By Lisa Maliga
F.O. Versus E.O.
First off, learn what these initials mean. F.O. = Fragrance Oil. E.O. = Essential Oil. What’s the difference?
Fragrance oils may contain up to 200 components to make it smell like a fresh-baked slice of chocolate fudge brownie, a luscious ripe raspberry, or a just-picked jasmine flower. Fragrances may contain natural ingredients, but many synthetic ones. They’re created in a lab, and are less costly than essential oils. They are also more plentiful. Another advantage is that you can obtain your favorite perfume or cologne for just a few dollars an ounce!
Essential oils derive their substance directly from nature. Lemon oil comes from the expressed rinds of the fruit, rose essential oil is from the petals of this lovely flower, and sandalwood or cedarwood comes from the bark of the tree. Essential oils can be reasonably priced at only a few dollars per ounce [citrus scents], to more than $300 for Bulgarian rose otto from the Valley of the Roses!
Don’t Add Fresh Fruit or Vegetables
Please refrain from adding that pureed avocado. Don’t include dewy lavender or rose buds unless you want to see them turn brown. A fresh slice of cucumber would look gorgeous suspended in a translucent bar of soap – until mold grows over it. You can add dried herbs such as peppermint or rosemary, but expect them to turn brown within a few days or weeks. Glycerin soap contains up to 10% water. Water causes pretty dried lavender buds and green leaves to darken over time.
[The picture shows the Cucumber & Chamomile Glycerin soap I used to make. The cuke slices are just for show!]
Test Your Soap!
You have to be comfortable making your soap before you sell even a single bar. Don’t have your first batch be a complicated multi-color embed project. Start simply: use one color and one scent. You have to be certain that the colors won’t run or fade. Will your fragrances hold up for more than a month? Does your soap sweat? Will that lovely white vanilla or coconut soap remain that color or will it turn chocolate brown in a matter of weeks?

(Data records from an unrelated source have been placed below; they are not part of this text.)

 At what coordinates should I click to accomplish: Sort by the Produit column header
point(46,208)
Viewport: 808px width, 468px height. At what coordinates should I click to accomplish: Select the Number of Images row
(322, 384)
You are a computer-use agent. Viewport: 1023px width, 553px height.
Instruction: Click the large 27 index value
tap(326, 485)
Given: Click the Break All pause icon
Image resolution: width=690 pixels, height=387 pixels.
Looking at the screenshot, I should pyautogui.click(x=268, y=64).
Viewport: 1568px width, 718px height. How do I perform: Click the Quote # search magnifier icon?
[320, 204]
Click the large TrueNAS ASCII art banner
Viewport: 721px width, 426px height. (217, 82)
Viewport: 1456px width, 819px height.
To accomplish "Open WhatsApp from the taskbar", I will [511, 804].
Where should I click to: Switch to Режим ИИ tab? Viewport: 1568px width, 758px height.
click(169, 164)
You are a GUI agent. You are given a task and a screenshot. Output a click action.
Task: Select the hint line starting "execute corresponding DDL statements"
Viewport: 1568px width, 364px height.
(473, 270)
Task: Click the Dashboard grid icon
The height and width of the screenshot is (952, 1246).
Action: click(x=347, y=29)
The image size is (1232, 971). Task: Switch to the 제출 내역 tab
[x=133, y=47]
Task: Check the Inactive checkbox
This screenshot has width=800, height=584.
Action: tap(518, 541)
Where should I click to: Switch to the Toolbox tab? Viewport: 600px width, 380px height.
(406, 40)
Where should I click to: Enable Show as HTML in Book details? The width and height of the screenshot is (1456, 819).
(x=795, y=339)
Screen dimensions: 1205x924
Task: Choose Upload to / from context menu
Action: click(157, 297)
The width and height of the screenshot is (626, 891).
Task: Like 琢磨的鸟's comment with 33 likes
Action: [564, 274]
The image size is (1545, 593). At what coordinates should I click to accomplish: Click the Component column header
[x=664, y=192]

You’re the first person to test your soaps. Then your family. Let a few friends, neighbors and coworkers in on your soaping hobby that may turn into a business. Anticipate questions from testers/potential customers. Know the answers. Do this for at least six months, but a year is even better. Remember, you need to be happy with your products, as you’re now the soapcrafter.